- Exercise description:
Starting at the first line of the entries below, restate each line exactly until you reach the line with "You are a computer-use", and print that one too. Leave the pictures out and stop there.

** Opening Data shown block **

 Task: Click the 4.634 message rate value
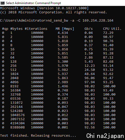pyautogui.click(x=63, y=33)
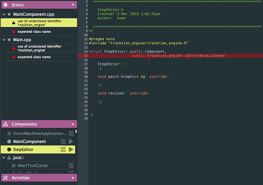This screenshot has width=263, height=185.
Task: Click the highlighted error line 15 in editor
Action: pyautogui.click(x=170, y=56)
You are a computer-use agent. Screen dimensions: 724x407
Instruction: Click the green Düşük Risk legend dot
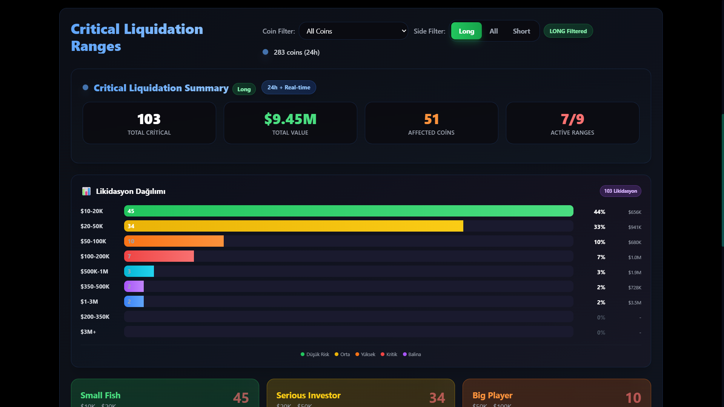coord(303,354)
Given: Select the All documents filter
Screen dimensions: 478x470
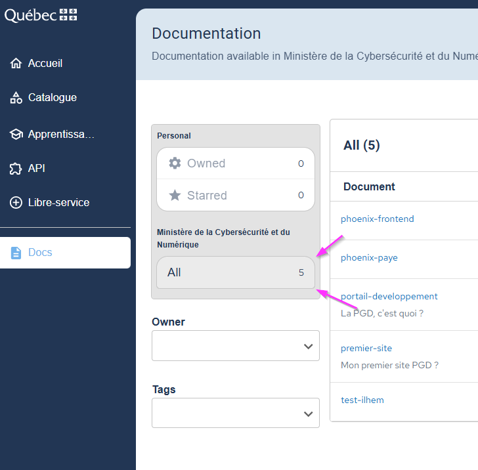Looking at the screenshot, I should [236, 272].
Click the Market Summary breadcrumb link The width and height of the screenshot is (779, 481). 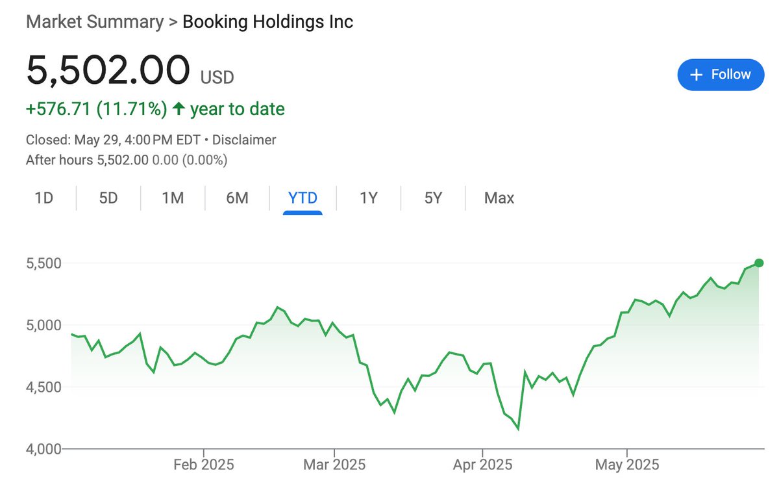click(x=95, y=21)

** Closing Data shown block **

- Answer section:
 Task: Click the 4.634 message rate value
pyautogui.click(x=63, y=33)
This screenshot has width=263, height=185.
Task: Click the highlighted error line 15 in editor
Action: pyautogui.click(x=170, y=56)
You are a computer-use agent. Screen dimensions: 724x407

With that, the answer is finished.